EUS-GUIDED HEMOSTASIS
Endoscopy is effective in achieving hemostasis in most cases of GI bleeding; however, refractory bleeding may occur in up to 15% to 20% of cases.8 These lesions may be amenable to vascular interventions such as angiography, coil embolization, glue application, or transjugular intrahepatic portosystemic shunt.99 Although these procedures have primarily been performed by interventional radiology, more recently, endoscopists have reported their experience of using these treatment modalities with EUS guidance.
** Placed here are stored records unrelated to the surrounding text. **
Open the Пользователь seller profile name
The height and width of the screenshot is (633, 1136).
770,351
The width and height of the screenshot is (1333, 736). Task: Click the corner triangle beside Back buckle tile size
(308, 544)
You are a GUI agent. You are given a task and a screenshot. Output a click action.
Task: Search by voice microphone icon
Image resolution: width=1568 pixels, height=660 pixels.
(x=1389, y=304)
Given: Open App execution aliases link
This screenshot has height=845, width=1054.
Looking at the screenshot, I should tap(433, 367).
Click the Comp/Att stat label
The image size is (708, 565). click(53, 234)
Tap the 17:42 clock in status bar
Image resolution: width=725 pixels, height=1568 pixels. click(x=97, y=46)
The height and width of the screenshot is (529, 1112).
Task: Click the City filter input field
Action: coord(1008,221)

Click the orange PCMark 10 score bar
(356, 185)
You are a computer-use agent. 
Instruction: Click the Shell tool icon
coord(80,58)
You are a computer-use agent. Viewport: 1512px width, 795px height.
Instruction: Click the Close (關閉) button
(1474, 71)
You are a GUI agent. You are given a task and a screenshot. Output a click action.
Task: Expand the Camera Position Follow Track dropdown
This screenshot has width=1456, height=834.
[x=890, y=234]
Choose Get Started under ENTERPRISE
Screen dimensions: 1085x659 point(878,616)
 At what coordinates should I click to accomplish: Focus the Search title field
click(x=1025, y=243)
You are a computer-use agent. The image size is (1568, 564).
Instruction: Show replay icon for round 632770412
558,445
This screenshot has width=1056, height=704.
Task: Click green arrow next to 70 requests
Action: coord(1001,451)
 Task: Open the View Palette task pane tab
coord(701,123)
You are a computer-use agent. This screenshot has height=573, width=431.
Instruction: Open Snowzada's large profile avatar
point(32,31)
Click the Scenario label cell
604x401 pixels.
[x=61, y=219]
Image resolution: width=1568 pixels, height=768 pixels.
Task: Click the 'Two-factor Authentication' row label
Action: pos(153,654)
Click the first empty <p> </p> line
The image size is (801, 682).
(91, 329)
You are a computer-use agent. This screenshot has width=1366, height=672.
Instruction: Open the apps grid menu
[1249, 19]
With EUS, Doppler flow can be used to identify bleeding vessels and to monitor the success of endoscopic therapy.99,100,101,102 Doppler ultrasound monitored therapy has been successful for recurrent bleeding due to peptic ulcer disease, gastric varices, or Dieulafoy lesions.100,101,102,103,104 It permits direct targeting of the bleeding vessel, accurate delivery of therapy, and confirming cessation of bleeding. It has been suggested that Doppler ultrasound is more accurate than endoscopic stigmata in predicting the risk of rebleeding;99 specifically, the absence of a Doppler ultrasound signal after therapy has been associated with a low risk of rebleeding.105
EUS-FNI of esophageal or gastric varices has also been described in the literature. A prospective study of 54 patients with gastric varices showed that EUS-guided cyanoacrylate injection can obliterate varices.106 Another study of 50 patients with GI hemorrhage due to esophageal varices shows that EUS-guided sclerosis of the perforating veins is more effective than conventional sclerosis techniques.107 Patients with refractory bleeding from hemosuccus pancreaticus, pseudoaneurysms, Dieulafoy lesions, peptic ulcers, or GISTs have been successfully treated with EUS-guided injection of absolute alcohol and/or cyanoacrylate into the bleeding vessel.108,109,110 There have also been reports stating that EUS can be used to deliver microcoils to control refractory bleeding episodes due to varices.99,108,111
Animal models of EUS-guided transhepatic puncture of the portal vein have been described, and the technique preliminarily appears to be feasible and safe.112,113,114,115 These data led to the description of EUS-guided creation of an intrahepatic portosystemic shunt.116 EUS-guided vascular therapy is a new and emerging technique that shows promise for cases of refractory GI bleeding; however, case series are still limited and more data are needed to determine their efficacy and safety.
EUS-GUIDED ANASTOMOSES
Patients with surgically altered anatomy pose a unique challenge when ERCP is required. Several techniques, including enteroscopy-assisted ERCP, surgical techniques, and percutaneous techniques, have been employed but are limited because of technical feasibility and complications. A recent abstract has described a technique of using EUS to create a gastrogastric fistula in patients who have undergone Roux-en-Y gastric bypass. Antegrade ERCP can then feasibly be performed.117
CONCLUSIONS
EUS continues to evolve to perfect minimally invasive techniques both within and outside the GI tract. As the indications for therapeutic EUS continue to expand, larger case series with better long-term data are needed. To increase the success rates and decrease the complication rates associated with these novel techniques, the development of dedicated accessories are imperative.
Notes
The authors have no financial conflicts of interest.